** Dataset records **
━━━━━━━━━━━━━━━━━━━━━━━━━━━━━━
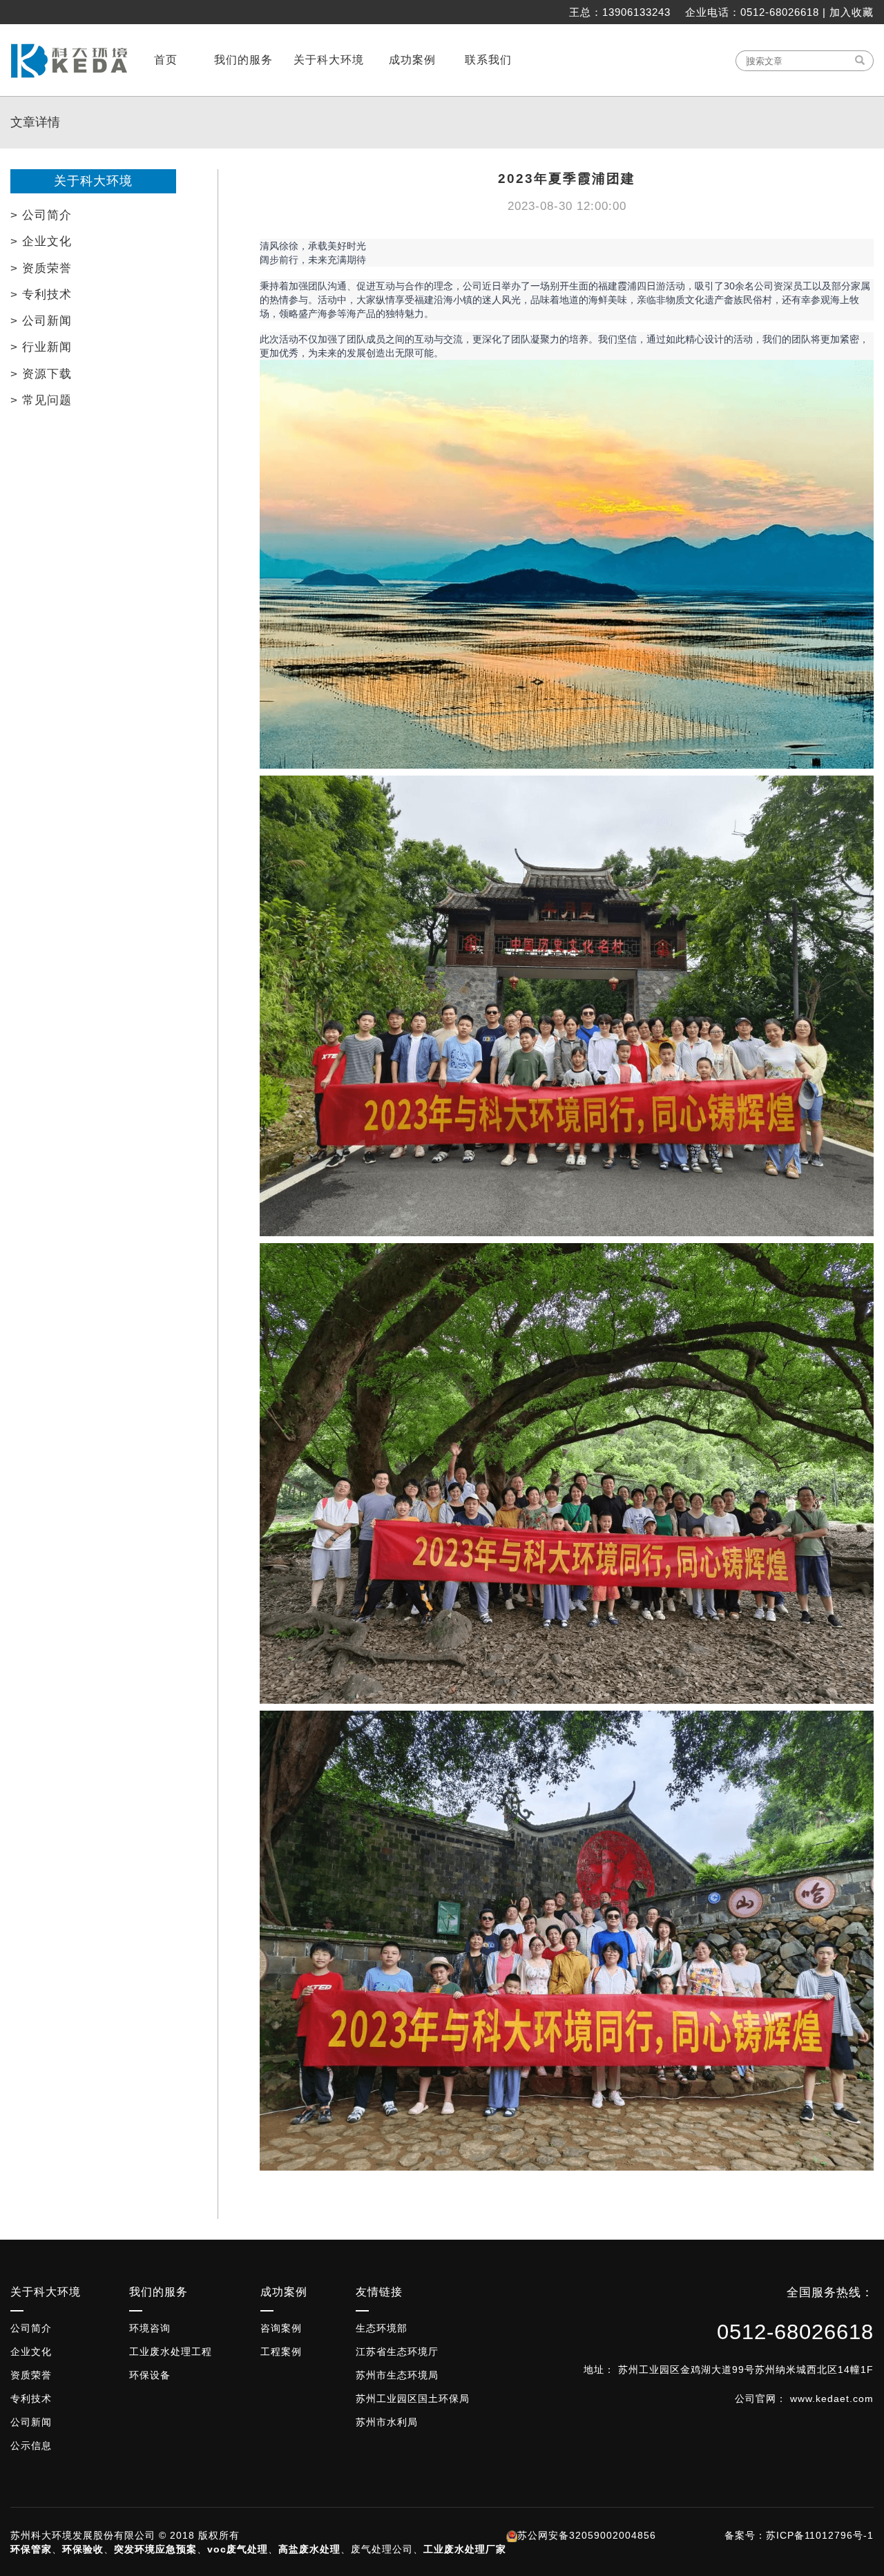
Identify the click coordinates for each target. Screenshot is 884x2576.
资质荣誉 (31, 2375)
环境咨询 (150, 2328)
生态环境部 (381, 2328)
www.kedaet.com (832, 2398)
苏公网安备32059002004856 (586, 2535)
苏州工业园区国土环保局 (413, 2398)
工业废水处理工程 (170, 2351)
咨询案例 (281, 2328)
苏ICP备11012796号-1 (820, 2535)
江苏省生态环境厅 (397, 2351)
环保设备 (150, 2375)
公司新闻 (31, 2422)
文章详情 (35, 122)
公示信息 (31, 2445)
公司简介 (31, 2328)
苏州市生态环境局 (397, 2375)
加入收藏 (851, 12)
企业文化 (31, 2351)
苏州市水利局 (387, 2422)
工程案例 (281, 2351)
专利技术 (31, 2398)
━━━━━━━━━━━━━━━━━━━━━━━━━━━━━━
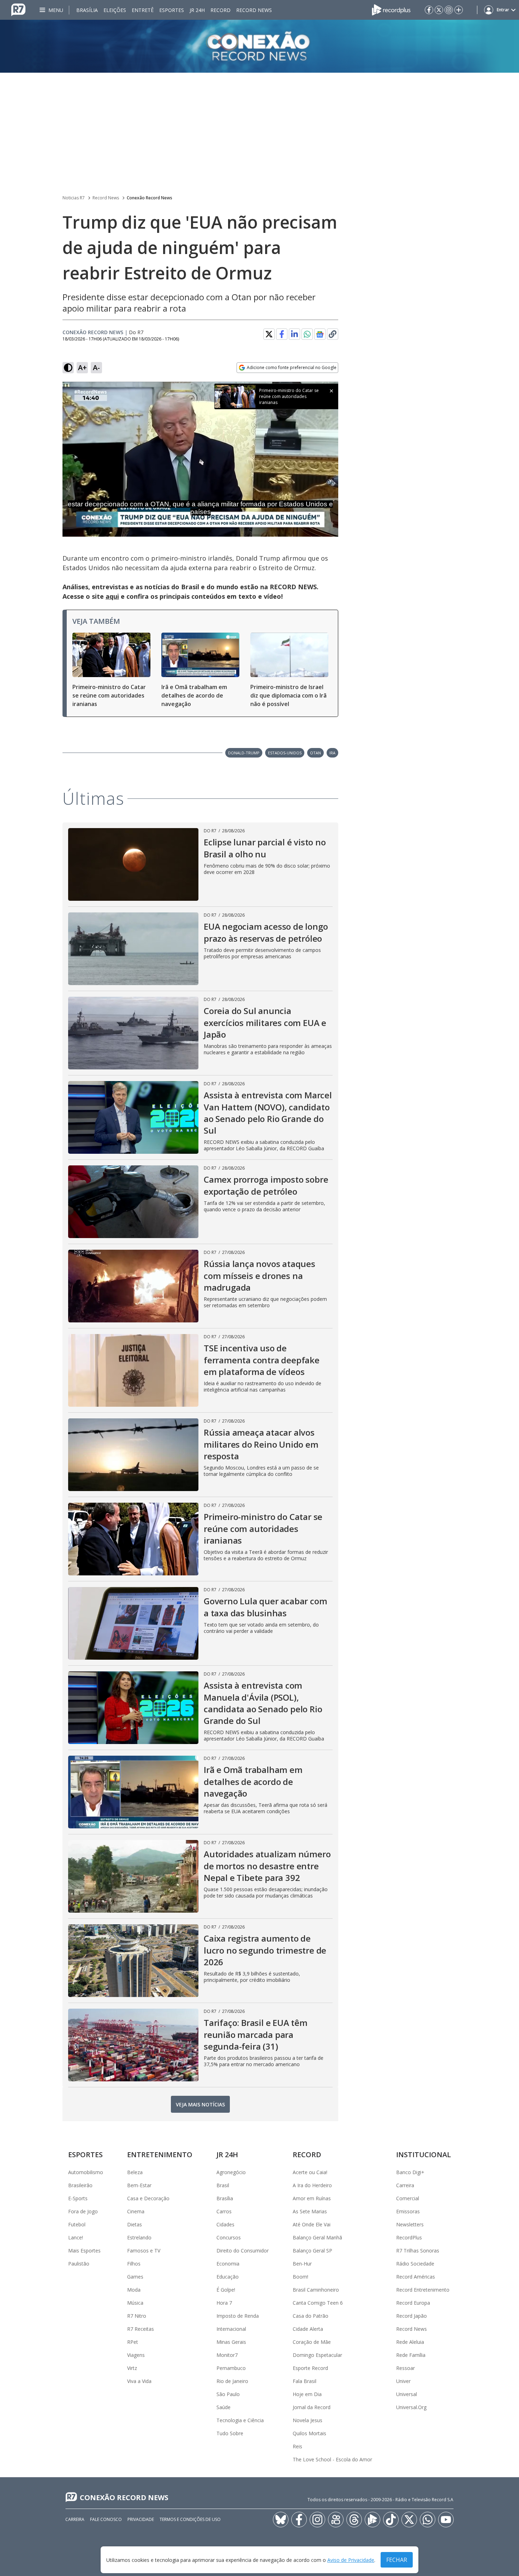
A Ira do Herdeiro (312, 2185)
━━━━━━━━━━━━━━━━━━━━━━━━━━━━━━
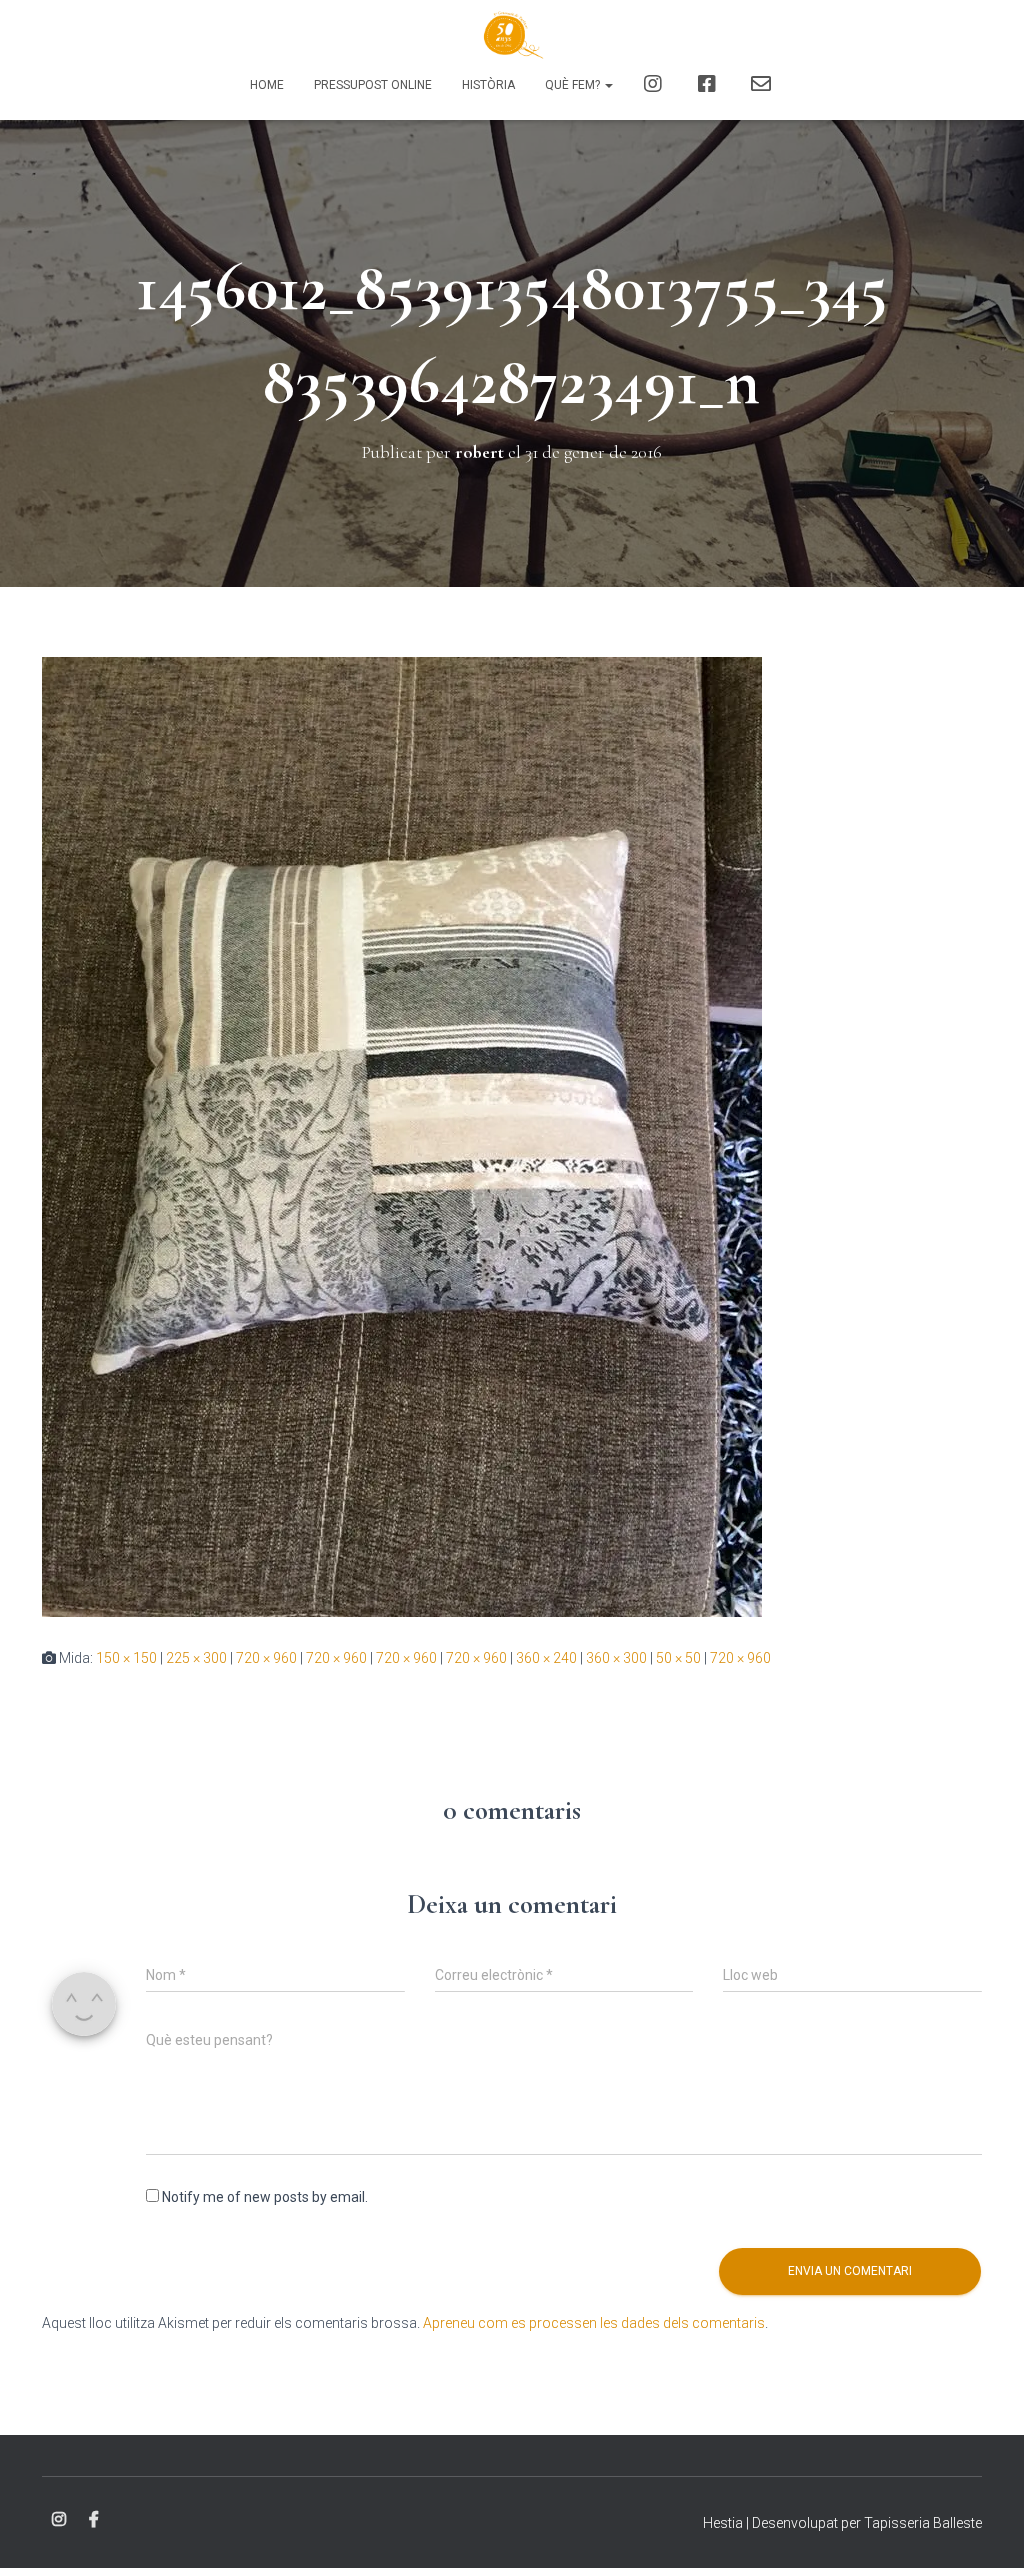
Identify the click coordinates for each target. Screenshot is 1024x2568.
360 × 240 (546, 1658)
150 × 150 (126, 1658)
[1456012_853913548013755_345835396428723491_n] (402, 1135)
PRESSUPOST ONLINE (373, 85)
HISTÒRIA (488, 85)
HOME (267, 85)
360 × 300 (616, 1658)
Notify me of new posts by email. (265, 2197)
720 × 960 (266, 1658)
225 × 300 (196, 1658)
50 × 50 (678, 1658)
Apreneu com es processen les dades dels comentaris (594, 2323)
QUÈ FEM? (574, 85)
━━━━━━━━━━━━━━━━━━━━━━━━━━━━━━
** Problem **
What is the number of lines in the listing that contain the string "target"? Give it alone.

** Reply to the task **
2